Son aylara kadar AB-Türkiye ilişkilerinde en uzlaşmaz tutumları takınan Almanya şimdi böyle bir girişime niçin gerek duymuş olabilir?
Türkiye'de ulusalcı dalganın yükselişi, yalnız Öcalan olayından değil, aynı zamanda Avrupa'nın Lüksemburg'da ortaya koyduğu dışlayıcı davranıştan da kaynaklanmıştı. Bunun baş sorumlusu olan Almanya, gidiş değişmezse Türkiye'nin Avrupa'dan iyice uzaklaşacağını görmüştür. Ayrıca, Avrupa Parlamentosu seçimlerinde Türk kökenli Alman seçmenlerine hoş görünme hesabı da var.
Ankara, ‘‘siyasal diyaloğu keserek Avrupa'yı yola getirme’’ politikasına on sekiz aydan fazla tutunamadığını gösteren böyle bir mektubu niçin yolladı?

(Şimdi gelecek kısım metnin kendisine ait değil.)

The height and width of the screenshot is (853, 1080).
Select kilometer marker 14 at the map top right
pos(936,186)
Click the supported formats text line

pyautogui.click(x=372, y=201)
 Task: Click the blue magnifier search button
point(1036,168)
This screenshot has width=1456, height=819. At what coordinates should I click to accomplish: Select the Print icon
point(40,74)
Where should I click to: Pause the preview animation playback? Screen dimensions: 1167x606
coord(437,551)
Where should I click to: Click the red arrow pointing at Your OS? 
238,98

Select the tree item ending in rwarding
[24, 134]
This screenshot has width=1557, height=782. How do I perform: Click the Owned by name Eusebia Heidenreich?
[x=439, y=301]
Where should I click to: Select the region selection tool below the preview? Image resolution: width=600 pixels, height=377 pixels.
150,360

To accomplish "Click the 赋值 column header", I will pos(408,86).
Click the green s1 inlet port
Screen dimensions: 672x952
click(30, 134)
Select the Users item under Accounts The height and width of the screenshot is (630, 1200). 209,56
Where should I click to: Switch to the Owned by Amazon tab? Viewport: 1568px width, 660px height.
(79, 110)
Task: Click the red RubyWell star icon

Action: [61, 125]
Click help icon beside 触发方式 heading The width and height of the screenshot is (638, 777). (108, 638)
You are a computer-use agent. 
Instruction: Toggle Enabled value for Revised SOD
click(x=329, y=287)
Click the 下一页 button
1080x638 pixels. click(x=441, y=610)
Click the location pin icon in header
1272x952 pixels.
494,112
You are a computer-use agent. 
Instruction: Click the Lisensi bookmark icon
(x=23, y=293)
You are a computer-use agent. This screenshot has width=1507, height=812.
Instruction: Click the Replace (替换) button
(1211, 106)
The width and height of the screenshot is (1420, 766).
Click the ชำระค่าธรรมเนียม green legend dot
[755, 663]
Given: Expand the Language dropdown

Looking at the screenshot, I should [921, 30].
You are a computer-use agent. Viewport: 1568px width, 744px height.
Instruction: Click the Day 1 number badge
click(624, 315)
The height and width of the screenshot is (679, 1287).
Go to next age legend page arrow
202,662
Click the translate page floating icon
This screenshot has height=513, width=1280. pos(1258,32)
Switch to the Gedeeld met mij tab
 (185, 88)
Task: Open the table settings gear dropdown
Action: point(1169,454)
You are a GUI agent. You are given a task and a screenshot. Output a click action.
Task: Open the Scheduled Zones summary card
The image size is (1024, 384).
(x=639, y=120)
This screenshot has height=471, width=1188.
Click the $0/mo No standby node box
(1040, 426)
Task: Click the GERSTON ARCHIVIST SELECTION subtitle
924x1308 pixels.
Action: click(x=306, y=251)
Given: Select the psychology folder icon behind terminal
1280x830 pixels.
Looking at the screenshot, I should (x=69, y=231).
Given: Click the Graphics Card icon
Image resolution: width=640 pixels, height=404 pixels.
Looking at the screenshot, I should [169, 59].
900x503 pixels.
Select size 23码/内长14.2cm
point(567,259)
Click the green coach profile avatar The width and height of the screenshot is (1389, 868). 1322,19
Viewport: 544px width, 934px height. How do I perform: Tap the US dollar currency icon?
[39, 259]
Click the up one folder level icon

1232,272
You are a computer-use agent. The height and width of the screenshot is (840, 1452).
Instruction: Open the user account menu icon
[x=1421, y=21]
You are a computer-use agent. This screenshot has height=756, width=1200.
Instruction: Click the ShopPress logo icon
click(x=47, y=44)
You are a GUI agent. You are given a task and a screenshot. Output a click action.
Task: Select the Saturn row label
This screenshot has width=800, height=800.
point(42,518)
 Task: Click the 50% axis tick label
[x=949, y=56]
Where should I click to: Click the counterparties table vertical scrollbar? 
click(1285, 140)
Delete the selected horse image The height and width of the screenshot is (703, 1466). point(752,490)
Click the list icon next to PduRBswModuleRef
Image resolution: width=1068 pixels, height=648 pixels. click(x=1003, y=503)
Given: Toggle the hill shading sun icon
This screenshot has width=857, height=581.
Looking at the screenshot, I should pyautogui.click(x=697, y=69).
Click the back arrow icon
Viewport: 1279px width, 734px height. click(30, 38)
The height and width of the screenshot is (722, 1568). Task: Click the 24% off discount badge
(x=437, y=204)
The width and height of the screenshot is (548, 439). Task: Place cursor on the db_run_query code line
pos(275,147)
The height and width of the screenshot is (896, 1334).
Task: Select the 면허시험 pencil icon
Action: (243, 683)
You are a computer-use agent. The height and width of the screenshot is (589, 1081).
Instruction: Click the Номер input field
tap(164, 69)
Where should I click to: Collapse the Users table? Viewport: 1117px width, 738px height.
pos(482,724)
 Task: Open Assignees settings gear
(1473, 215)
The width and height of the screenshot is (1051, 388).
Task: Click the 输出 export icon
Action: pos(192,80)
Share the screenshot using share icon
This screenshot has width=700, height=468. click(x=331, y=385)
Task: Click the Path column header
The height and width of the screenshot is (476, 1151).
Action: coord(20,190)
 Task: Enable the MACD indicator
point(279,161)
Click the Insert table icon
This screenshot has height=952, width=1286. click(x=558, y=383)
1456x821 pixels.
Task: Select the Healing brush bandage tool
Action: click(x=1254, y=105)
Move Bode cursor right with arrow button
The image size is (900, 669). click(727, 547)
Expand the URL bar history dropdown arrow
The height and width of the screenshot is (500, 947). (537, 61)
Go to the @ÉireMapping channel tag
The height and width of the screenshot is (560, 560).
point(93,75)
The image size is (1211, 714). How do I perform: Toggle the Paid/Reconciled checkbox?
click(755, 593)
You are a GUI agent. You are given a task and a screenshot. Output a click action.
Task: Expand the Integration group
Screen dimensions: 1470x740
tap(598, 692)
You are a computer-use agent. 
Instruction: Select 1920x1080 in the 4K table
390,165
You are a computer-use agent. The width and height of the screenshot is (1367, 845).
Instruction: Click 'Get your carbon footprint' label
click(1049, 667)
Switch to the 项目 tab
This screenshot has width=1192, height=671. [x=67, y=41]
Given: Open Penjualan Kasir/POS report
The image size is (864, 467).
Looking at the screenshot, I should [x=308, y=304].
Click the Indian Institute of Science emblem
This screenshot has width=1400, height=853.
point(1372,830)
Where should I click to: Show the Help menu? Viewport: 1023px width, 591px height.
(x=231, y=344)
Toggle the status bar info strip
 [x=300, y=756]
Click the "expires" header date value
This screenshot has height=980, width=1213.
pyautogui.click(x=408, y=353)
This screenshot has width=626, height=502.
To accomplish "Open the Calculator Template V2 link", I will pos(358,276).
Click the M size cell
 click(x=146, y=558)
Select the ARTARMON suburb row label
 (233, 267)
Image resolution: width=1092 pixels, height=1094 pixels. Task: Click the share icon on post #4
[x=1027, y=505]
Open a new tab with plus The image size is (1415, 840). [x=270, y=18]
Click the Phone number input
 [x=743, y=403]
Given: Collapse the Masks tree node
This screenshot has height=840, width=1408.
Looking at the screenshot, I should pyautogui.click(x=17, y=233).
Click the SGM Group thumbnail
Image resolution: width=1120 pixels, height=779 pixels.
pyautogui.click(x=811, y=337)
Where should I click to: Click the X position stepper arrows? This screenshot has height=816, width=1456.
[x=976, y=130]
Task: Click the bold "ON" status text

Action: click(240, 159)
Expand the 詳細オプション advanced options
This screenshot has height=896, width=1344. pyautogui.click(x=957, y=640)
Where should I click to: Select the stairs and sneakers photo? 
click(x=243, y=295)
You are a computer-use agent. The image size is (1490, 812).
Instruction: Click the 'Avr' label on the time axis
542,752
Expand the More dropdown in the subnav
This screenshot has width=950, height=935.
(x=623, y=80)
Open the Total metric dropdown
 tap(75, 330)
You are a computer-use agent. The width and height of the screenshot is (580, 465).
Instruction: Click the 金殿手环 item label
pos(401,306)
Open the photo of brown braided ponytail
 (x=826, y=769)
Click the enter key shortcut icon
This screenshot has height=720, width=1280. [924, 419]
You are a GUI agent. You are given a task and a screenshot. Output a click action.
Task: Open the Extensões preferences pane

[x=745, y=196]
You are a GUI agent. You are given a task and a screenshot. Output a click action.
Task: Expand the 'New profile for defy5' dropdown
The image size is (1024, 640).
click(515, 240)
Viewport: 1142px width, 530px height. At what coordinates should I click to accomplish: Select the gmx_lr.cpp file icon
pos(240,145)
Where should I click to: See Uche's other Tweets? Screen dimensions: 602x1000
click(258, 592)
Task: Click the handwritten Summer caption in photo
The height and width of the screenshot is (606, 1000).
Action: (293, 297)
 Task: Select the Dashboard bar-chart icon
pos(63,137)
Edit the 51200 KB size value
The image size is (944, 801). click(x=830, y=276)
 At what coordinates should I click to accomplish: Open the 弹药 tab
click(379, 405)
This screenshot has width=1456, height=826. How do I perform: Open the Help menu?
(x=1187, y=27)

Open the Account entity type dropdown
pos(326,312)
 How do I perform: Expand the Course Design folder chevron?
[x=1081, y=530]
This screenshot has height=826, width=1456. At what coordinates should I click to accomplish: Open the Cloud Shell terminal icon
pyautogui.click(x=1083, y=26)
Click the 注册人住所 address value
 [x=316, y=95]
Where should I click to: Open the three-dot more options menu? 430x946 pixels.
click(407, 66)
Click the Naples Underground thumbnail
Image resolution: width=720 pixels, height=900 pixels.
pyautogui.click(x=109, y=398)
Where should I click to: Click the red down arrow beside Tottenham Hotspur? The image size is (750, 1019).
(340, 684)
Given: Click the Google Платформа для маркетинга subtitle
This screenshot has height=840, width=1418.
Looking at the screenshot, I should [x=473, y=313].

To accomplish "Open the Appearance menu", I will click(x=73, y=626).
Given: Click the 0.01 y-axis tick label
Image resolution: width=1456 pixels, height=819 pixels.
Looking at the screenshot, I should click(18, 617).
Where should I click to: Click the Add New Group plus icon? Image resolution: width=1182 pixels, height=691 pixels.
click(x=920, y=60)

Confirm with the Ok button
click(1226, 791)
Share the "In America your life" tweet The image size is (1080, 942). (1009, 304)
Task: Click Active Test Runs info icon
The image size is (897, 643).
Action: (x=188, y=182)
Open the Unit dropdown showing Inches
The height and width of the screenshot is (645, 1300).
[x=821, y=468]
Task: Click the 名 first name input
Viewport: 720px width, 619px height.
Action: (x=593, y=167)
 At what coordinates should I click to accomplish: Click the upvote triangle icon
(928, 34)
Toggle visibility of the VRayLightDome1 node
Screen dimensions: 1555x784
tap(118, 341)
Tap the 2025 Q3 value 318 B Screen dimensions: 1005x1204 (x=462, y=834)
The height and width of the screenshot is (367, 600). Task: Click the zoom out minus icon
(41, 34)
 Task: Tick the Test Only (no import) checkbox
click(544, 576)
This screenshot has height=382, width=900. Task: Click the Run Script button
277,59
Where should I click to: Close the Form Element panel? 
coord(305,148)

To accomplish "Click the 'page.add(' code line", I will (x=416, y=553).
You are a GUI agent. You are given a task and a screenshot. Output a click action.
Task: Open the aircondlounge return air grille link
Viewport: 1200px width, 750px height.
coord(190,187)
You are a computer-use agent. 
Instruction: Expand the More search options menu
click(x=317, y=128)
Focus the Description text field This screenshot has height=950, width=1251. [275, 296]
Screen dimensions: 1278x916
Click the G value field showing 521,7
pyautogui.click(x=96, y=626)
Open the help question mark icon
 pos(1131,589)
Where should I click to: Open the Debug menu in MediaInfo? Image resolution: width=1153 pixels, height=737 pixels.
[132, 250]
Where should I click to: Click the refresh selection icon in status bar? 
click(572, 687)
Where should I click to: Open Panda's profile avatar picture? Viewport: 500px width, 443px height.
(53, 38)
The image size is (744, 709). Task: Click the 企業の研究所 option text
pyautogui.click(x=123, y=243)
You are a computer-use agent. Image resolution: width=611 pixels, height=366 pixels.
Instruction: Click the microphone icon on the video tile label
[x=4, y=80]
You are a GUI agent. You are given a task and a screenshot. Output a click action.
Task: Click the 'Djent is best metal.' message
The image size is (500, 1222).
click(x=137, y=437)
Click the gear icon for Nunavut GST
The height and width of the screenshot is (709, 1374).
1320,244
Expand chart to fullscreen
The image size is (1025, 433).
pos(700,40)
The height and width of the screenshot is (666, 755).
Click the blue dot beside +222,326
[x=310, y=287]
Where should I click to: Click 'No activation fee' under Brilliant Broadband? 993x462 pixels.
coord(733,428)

Bonn hükümeti, Köln toplantısı öncesinde Dışişleri Müsteşar Yardımcısı Wolfgang Ischinger'i Ankara'ya yollayıp bakanla görüştürmüş, ‘‘Siyasal konularda açılım yaparsanız, biz de adaylığınız için çalışırız’’ mesajını vermişti. Lüksemburg sonrası Türk politikası, bu şüpheli isteğin reddini gerektirirdi. Ne var ki, diplomatlarla politikacıların bir bölümüne bulaşan ‘‘AB'ye adaylığın ödülünü ben almalıyım’’ hastalığı, görevlileri ve bakanı böyle bir fırsattan yararlanma hatasına itip o mektubu yazdırmıştır. Öcalan konusunda özür beklemek yerine Atina'ya ‘‘işbirliği mesajı’’ gönderip Bonn mektubuna bir de bu ‘‘marifet’’i eklemek, hatanın üstüne tüy dikmiştir.
O halde, Köln rezaletinin bilançosu nedir?
Almanya, kendisine zamansız el uzatan Türkiye'yi kolundan kapıp siyasal diyaloğa çekmiş, ama fiyaskonun suçunu, Başbakan Ecevit'in de belirttiği gibi, pek içtenlikli olmayan bir tutumla Yunanistan'ın üstüne yıkmayı başarmıştır.
Türkiye ise AB'ye ilişkin kararlı tutumunu sonuç alıncaya kadar devam ettiremeyeceğini belli etti, zayıflık gösterdi. Hem de, tam Öcalan davasının sonuçlanacağı ve Kıbrıs'ta istenenlerin önümüze konacağı bir döneme girerken.
Olan olmuştur.
Hiç olmazsa bundan sonrası için, koalisyon ortakları, bir araya gelerek, hatta öbür partilerin de görüşlerini alarak, en azından bu yasama dönemi boyunca ortaklaşa izlenecek yeni bir ‘‘ulusal Avrupa politikası’’ oluşturmalı ve onu Brüksel'e duyurmalıdır.
Duyurmalıdır ki, yaşanan zillet bir daha yaşanmasın.
Duyurmalıdır ki, her altı ayda bir ‘‘aday saydılar, içlerine alacaklar’’ diye boş umutlar uyandırılmadan, asıl yapılması gereken iş, yani ‘‘tam üyeliğe giden yoldur’’ diye olanca kusuruyla kabul edilen Gümrük Birliği'ne bundan böyle değişik bir açıdan bakma işi başarılabilsin.
Kimse, koskoca bir ülkenin bugünkü onurunu ve gelecekteki çıkarlarını kendi kişisel ikbaline kurban etme hakkına sahip değildir.